Men versta mij wel. - Indien ik hier spreek van het christelijk kabinet van die dagen, dan bedoel ik het als gehéél genomen. - Want zeker, ik weet dat er mannen waren ook onder hen, méér dan een hunner, die de loyale, de eerlijke bedoelingen van mijn vader begrepen - die hem hebben gesteund en gewaardeerd en verdedigd; - maar bovenal, want dáárop komt het aan in dezen, niet op personen, maar op beginsel, die het christelijk beginsel hebben hooggehouden boven alles, en boven baatzuchtig partijbelang. Ik heb mijn overleden vader in dat opzicht steeds met de grootste achting hooren spreken over b.v. Jhr. Hartsen en baron du Tour van Bellinckhave, nu beide reeds overleden, en ik stel er prijs op, ter voorkoming van alle misverstand, hier nog bij te voegen dat mijn oom, Jhr. Mr. A.F. de Savornin Lohman, die destijds óók deel uitmaakte van het ministerie, geheel en al staat buiten deze herinneringen en den indruk dien zij op mij maakten, wat betreft de minachting, die ik er door heb gekregen voor ‘christelijke regeeringen.’ Ik heb - zonder het in richting met hem eens te zijn - voor diens persoon en karakter alle achting, die hij ruimschoots verdient, meen ik; en niemand behoeft hierin dus eenige Seitenhieb aan zijn adres te lezen.

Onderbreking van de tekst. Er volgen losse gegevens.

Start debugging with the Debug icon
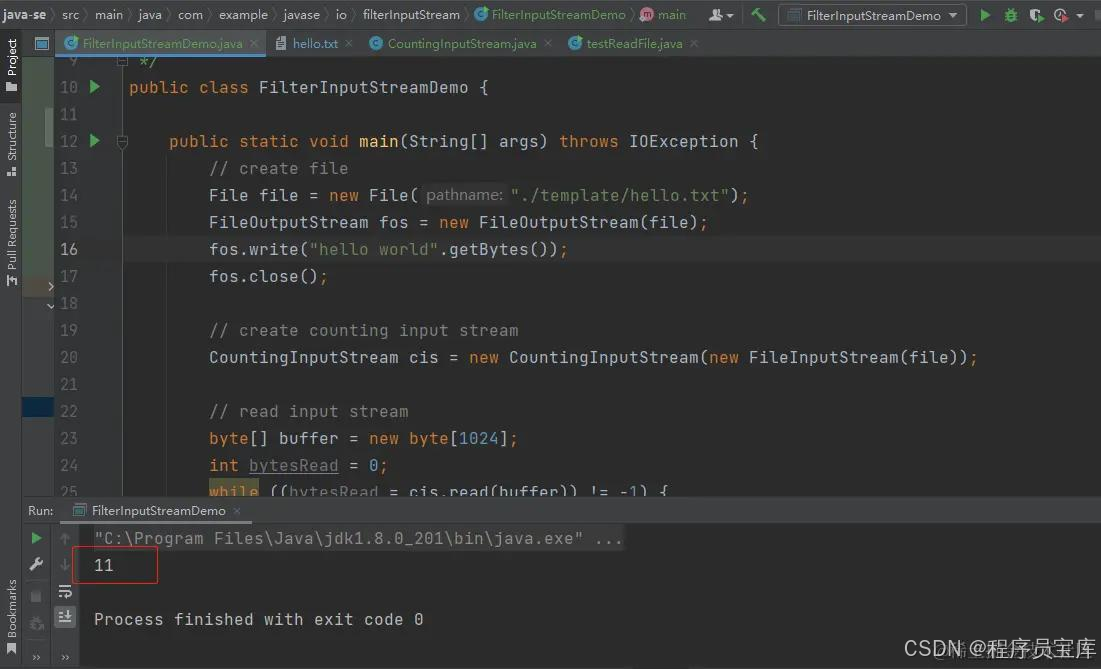The width and height of the screenshot is (1101, 669). pos(1010,15)

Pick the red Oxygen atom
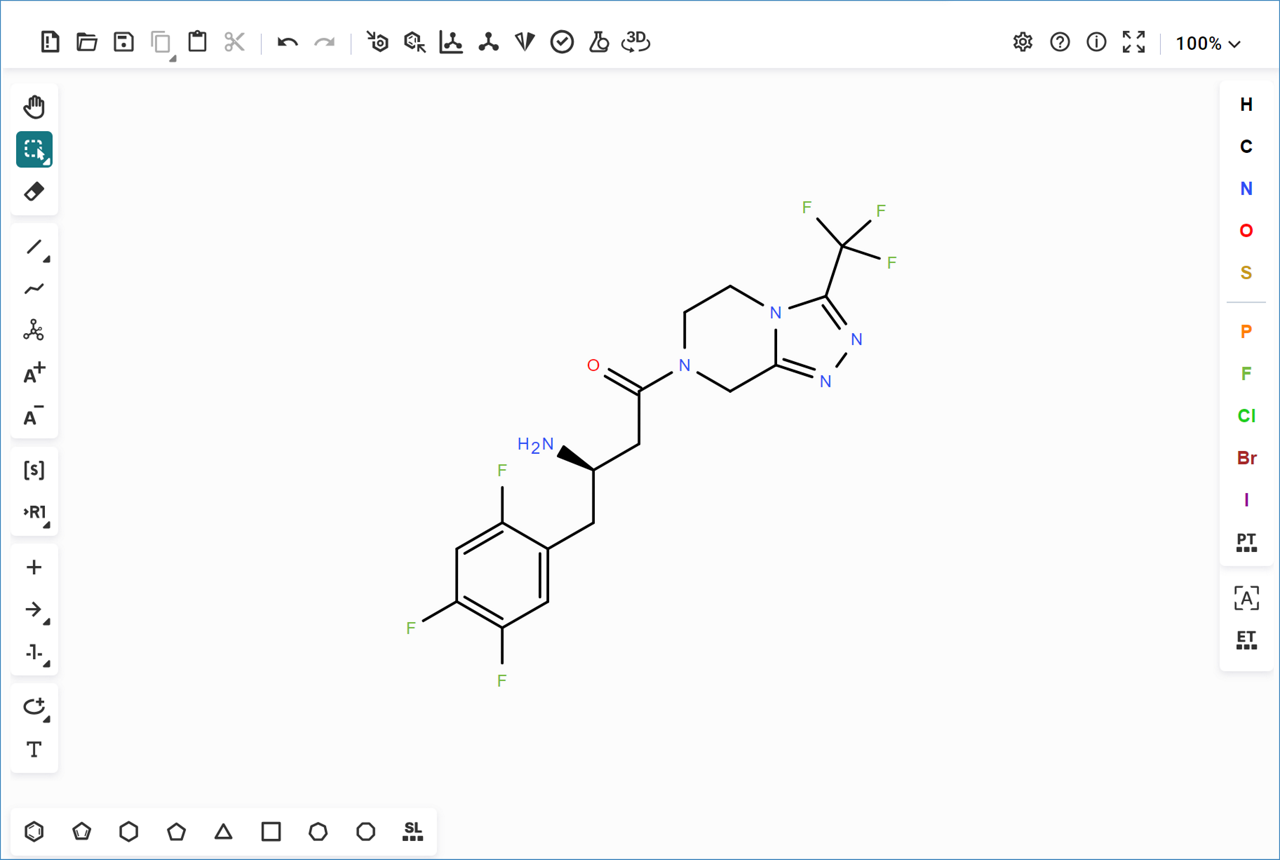[x=1246, y=231]
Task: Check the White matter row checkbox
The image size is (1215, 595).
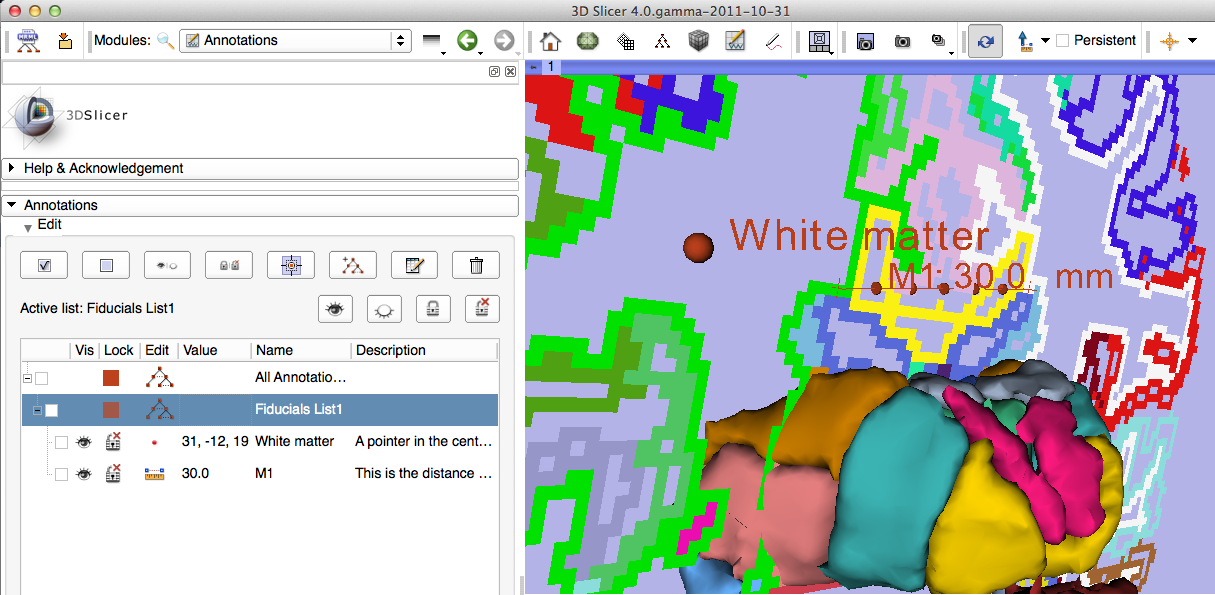Action: tap(62, 442)

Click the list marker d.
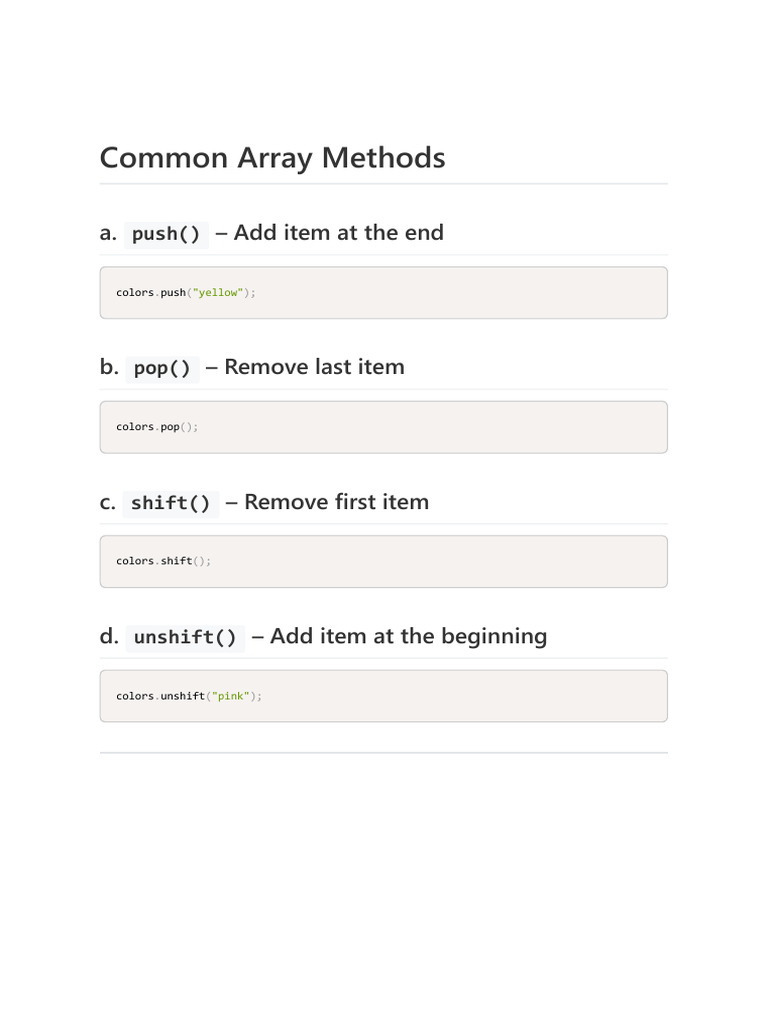click(x=109, y=636)
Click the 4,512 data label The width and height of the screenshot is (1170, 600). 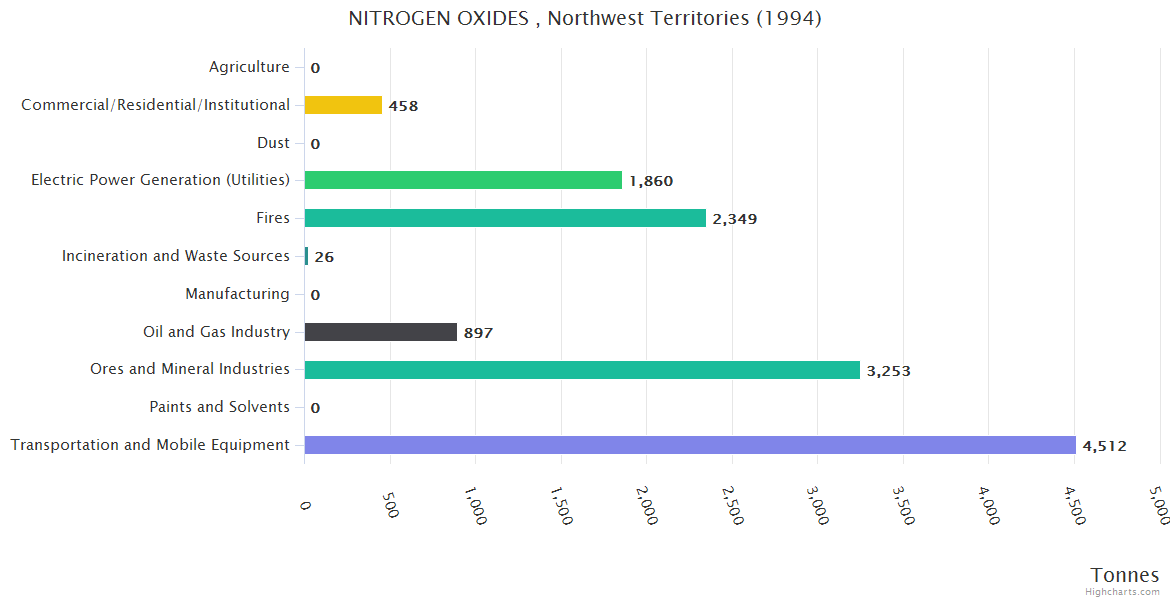[1104, 446]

Nogmaals, men versta mij wel - óók in een ander opzicht nog. Mijn vader was zonder twijfel ongeschikt voor de positie van Gouverneur van Suriname, - ongeschikt juist dóór zijn onafhankelijke, stoere eerlijkheid, want daardoor miste hij alle eigenschappen welke voor een diplomatische betrekking als deze, juist déze speciaal nog van gouverneur dézer kolonie, zoo bij uitstek broodnoodig zijn: verdraagzaamheid, tactiek, zich kunnen plooien en schikken naar allerlei meeningen en stroomingen, weten om te gaan met iedereen - nog zoo veel meer, waardoor de man, die in een politieke carrière zal uitmunten, zich moet kenmerken. - Mijn vader nu was géén politiek man; - hij was, ook zijn grootste vijand kan hem dat niet afspreken, een uitnemend jurist, die als zoodanig, op nog jeugdigen leeftijd reeds, lid uitmaakte van ons hoogste rechterlijk college: den Hoogen Raad der Nederlanden, (als advocaat-generaal); - maar hij was te zeer zichzelf, te zeer een man van eigen opvattingen, om zich te kunnen plooien en voegen in een officieele positie, in een zoo netelige nog wel, als die van Gouverneur van Suriname. - Daarom konden conflicten niet uitblijven, - en ze bleven niet uit. Van het begin af lag hij over hoop met de Koloniale Staten. Dat die Staten, samengesteld uit mannen van een geheel andere denkwijze en geheel andere levensopvatting, dan die van mijn vader, dikwijls óók in het bezit van betere kennis van de kolonie dan mijn vader natuurlijk had, dientengevolge hem
| |
| |
graag kwijt wilden - ik ben onpartijdig genoeg het hun geen oogenblik kwalijk te nemen. Ik vind het zoo natuurlijk mogelijk van hun standpunt; te meer omdat ik overtuigd ben dat inderdaad de allernaaste omgeving mijns vaders, de hoogste regeeringsambtenaren die hem hadden moeten voorlichten, en die hij - zelf zoo door en door eerlijk - veel te onbepaald vertrouwde - tegen hem intrigueerden, en, onder den schijn van hem te willen helpen, hem opzettelijk dreven tot verkeerde maatregelen, opzettelijk vervreemdden van de Surinamers en de Koloniale Staten en de invloedrijkste mannen in de Kolonie, om daardoor zelf in troebel water te kunnen visschen. Mijn vader behoorde tot die menschen, - ook al weer 'n niet-diplomalische eigenschap, - die hun vertrouwen, als ze 't geven, heelemaal schenken, die zich, zoo lang ze iemand gelooven en hoogachten, absoluut zeker achten van diens rechtschapen karakter, ondanks alle waarschuwingen, alle pogingen van anderen hem de oogen te openen. In zijn Surinaamsche carrière heeft hem dat mede ten val gebracht. Hij zelf besprak die dingen naderhand zoo dikwijls met mij; wat ik hier schrijf is dus niet mijn opvatting alleen; het is mede zijn eigene, toen hij de dingen van achteren af bezag, van een ander, kalmer standpunt.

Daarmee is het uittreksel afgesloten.